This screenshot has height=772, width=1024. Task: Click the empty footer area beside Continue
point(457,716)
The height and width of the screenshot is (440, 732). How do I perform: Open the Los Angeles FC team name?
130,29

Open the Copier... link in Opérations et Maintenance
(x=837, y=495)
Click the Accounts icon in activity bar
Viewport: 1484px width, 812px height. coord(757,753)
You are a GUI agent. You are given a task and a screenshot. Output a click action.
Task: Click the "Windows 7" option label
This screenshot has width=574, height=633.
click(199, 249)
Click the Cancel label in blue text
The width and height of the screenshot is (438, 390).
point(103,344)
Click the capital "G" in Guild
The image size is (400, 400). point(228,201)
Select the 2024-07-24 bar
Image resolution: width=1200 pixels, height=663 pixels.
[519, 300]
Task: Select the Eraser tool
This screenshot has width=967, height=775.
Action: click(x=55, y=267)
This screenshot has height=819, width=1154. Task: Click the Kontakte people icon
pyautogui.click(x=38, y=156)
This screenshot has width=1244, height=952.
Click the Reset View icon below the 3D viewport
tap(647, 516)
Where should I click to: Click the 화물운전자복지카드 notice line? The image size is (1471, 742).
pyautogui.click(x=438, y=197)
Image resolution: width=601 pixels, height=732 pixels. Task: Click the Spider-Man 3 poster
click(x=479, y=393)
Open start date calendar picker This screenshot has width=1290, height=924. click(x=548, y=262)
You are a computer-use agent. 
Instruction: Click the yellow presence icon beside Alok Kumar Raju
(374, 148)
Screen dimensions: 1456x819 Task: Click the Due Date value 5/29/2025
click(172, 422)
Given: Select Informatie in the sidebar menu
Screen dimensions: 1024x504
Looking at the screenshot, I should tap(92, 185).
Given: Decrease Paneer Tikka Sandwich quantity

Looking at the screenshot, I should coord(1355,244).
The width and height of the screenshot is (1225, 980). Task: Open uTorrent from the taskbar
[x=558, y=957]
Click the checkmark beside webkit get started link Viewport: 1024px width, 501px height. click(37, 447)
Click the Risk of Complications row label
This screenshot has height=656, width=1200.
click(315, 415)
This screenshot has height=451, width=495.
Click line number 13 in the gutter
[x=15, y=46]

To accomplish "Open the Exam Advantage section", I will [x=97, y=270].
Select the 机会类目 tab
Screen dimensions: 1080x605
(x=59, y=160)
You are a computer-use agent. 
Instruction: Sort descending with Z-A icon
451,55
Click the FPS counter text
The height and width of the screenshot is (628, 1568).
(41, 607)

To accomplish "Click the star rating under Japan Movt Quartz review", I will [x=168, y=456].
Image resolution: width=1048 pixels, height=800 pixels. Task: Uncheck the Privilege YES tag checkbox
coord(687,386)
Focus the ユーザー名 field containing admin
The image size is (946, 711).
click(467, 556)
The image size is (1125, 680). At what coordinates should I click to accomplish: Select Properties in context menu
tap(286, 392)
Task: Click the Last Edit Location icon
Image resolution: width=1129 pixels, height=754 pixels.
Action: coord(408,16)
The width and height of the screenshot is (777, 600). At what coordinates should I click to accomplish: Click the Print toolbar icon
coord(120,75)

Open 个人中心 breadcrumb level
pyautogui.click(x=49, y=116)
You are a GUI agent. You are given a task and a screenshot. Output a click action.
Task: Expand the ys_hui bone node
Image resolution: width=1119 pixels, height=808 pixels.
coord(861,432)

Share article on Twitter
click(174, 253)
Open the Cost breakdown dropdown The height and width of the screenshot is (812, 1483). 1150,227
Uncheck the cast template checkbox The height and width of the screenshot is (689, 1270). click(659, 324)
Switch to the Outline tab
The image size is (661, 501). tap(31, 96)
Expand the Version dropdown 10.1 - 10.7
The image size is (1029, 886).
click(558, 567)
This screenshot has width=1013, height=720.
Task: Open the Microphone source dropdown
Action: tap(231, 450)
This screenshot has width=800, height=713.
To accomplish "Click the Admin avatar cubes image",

- _Exercise prompt_: Reproduce the entries between the line containing "will [x=168, y=456]." and the line containing "coord(120,75)", including both of those lines.

- _Answer below_:
To accomplish "Click the star rating under Japan Movt Quartz review", I will [x=168, y=456].
Image resolution: width=1048 pixels, height=800 pixels. Task: Uncheck the Privilege YES tag checkbox
coord(687,386)
Focus the ユーザー名 field containing admin
The image size is (946, 711).
click(467, 556)
The image size is (1125, 680). At what coordinates should I click to accomplish: Select Properties in context menu
tap(286, 392)
Task: Click the Last Edit Location icon
Image resolution: width=1129 pixels, height=754 pixels.
Action: coord(408,16)
The width and height of the screenshot is (777, 600). At what coordinates should I click to accomplish: Click the Print toolbar icon
coord(120,75)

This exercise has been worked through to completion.